El escrito también advierte sobre las consecuencias que podría generar la aplicación plena de la reforma para los trabajadores embarcados. Entre otras cuestiones, menciona la pérdida de herramientas de protección vinculadas a enfermedades inculpables, trabajo de mujeres, licencias especiales, salario mínimo vital y móvil, principios de irrenunciabilidad de derechos y mecanismos destinados a prevenir situaciones de fraude laboral.
En esa línea, Yocca sostiene que la exclusión del personal embarcado de la Ley de Contrato de Trabajo produce efectos inmediatos sobre la actividad y puede generar un escenario de menor protección jurídica para un colectivo que históricamente encontró en esa norma un marco complementario de regulación.
Otro de los argumentos desarrollados en la apelación se refiere a la definición del colectivo involucrado.
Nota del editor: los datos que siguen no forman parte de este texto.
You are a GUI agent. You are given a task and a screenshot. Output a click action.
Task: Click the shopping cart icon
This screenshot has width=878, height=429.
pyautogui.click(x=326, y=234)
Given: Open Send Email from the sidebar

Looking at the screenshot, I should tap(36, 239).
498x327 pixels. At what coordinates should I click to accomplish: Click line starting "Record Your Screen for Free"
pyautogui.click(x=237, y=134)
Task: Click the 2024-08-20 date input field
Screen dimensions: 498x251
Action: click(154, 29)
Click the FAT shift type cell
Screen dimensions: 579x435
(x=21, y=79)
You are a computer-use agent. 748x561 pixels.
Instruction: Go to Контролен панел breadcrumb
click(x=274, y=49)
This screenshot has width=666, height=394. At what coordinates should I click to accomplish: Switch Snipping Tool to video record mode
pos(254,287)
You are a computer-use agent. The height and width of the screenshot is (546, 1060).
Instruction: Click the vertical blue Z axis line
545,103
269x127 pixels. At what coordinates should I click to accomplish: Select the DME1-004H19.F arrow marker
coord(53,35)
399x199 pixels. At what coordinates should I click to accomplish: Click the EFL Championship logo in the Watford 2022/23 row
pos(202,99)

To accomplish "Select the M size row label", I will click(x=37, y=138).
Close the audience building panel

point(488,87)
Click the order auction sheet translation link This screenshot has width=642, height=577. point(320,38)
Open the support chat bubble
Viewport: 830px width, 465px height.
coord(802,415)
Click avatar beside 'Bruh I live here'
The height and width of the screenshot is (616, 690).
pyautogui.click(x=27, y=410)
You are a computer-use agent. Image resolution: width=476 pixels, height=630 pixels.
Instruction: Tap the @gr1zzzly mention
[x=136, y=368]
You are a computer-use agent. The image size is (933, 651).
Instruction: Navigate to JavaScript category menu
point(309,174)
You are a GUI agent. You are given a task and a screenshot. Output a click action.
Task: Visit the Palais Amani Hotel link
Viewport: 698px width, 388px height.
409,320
El SIMAPE sostiene que representa a un universo homogéneo y claramente delimitado de trabajadores marítimos vinculados a la pesca en Mar del Plata, por lo que considera improcedente que su situación sea absorbida automáticamente dentro de una acción colectiva de alcance general.
Por el momento, la cautelar favorable obtenida por el sindicato permanece sin efecto. Sin embargo, la concesión del recurso garantiza que la discusión continuará en la instancia superior. La Cámara deberá determinar ahora si corresponde mantener el criterio adoptado para dejar sin efecto la medida precautoria o si las particularidades del trabajo embarcado justifican un tratamiento diferenciado mientras se resuelve la cuestión de fondo.
La presentación inicial del gremio marplatense tuvo, desde su origen, el peso propio de una construcción jurídica diferenciada. Bajo el trabajo técnico del letrado, Martín Yocca, el planteo expuso una línea argumental meticulosa, con fundamentos amplios, consistencia documental y verosimilitud en el reclamo. Sin embargo, las sucesivas respuestas judiciales parecieron subsumir esa elaboración dentro de una lectura general del conflicto, sin detenerse en la singularidad de una presentación que, por precisión, alcance y desarrollo probatorio, reclamaba un análisis específico.
La decisión que adopte el tribunal tendrá relevancia más allá del expediente puntual. En definitiva, lo que se encuentra en discusión no es solamente la vigencia de una cautelar, sino la forma en que la reforma laboral impacta sobre una actividad con características propias y sobre un colectivo de trabajadores que reclama que su situación sea analizada de manera específica y no como una derivación automática de conflictos planteados por otros sectores.
Por otro lado, este medio pudo saber que CEPA habría remitido a sus empresas representadas una circular orientada a liquidar el aguinaldo del personal embarcado bajo el criterio de la Ley de Navegación. Si esa interpretación avanzara sobre conceptos alcanzados por el CCT 586/10 en plena vigencia, el conflicto dejaría de ser solamente judicial y pasaría a tener efecto directo sobre la liquidación salarial de los tripulantes. En ese marco, la nueva presentación del SIMAPE apunta precisamente a preservar los intereses del personal embarcado y a evitar que el cambio de encuadre legal sea utilizado para reducir la base de cálculo de derechos laborales reconocidos por la normativa aplicable y por los CCT.
Incluso, algunas empresas de Mar del Plata ya evalúan trasladar ese mismo criterio a la flota fresquera. De confirmarse ese curso de acción, el sector podría ingresar en un escenario de inestabilidad laboral, con impacto sobre la operatoria congeladora y fresquera, y con un perjuicio directo para los trabajadores si se excluyen rubros remunerativos que integran habitualmente la estructura salarial de la actividad pesquera.